In June 2014, the steering committee determined a refined route for further study that ran from the southern end of the Portland Transit Mall in downtown Portland to just east of Tualatin station in downtown Tualatin; this route was later shortened to terminate at Bridgeport Village. The following year, proposals to serve Marquam Hill and Hillsdale with tunnels were dropped from the plan because they would be too costly, have severe construction impacts, and attract few new transit riders. In May 2016, the steering committee selected light rail as the preferred mode alternative over bus rapid transit. They also removed a tunnel to PCC Sylvania from further consideration. After passing a measure requiring voters to approve the construction of any high-capacity transit built within city limits, Tigard voters approved the light rail extension the following September.
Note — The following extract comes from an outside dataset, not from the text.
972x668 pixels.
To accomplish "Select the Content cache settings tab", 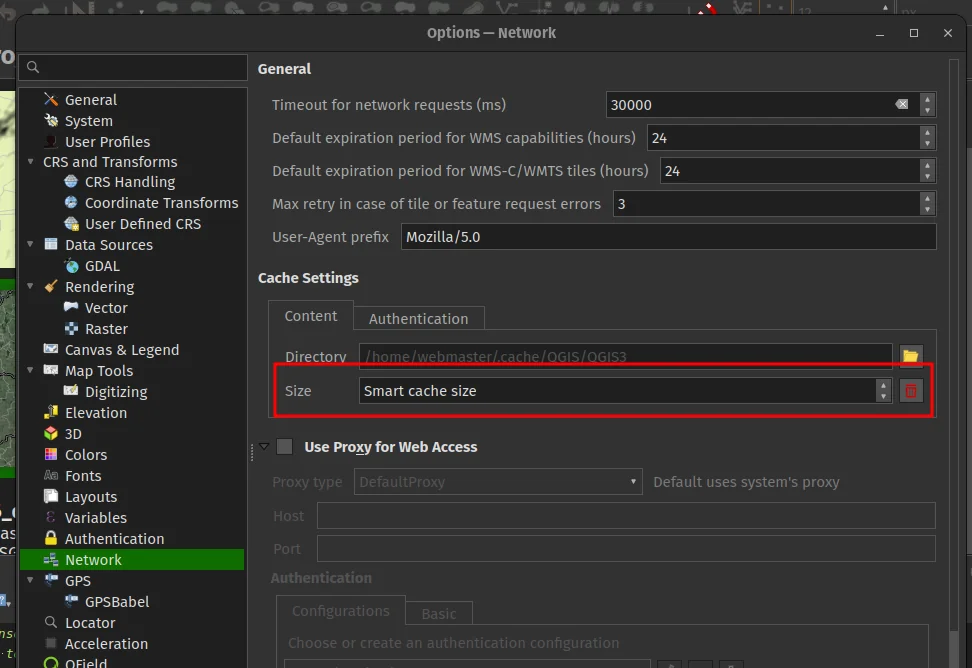I will tap(310, 316).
At an estimated cost of $2.6 billion to $2.9 billion, the project was included in a regional transportation funding measure called "Get Moving 2020". In light of a budget gap of $462 million, planners proposed reducing lanes on Barbur Boulevard and shortening the line's route to terminate in downtown Tigard. Both proposals were rejected in November 2019. Private negotiations, as well as Metro's approval to increase the project's requested budget by $125 million in the 2020 ballot measure, reduced the budget gap to around $100 million. On November 3, 2020, voters rejected the measure. Had it been approved, the extension would have begun construction in 2022 and opened by 2027. It had been expected to serve approximately 37,500 riders by 2035.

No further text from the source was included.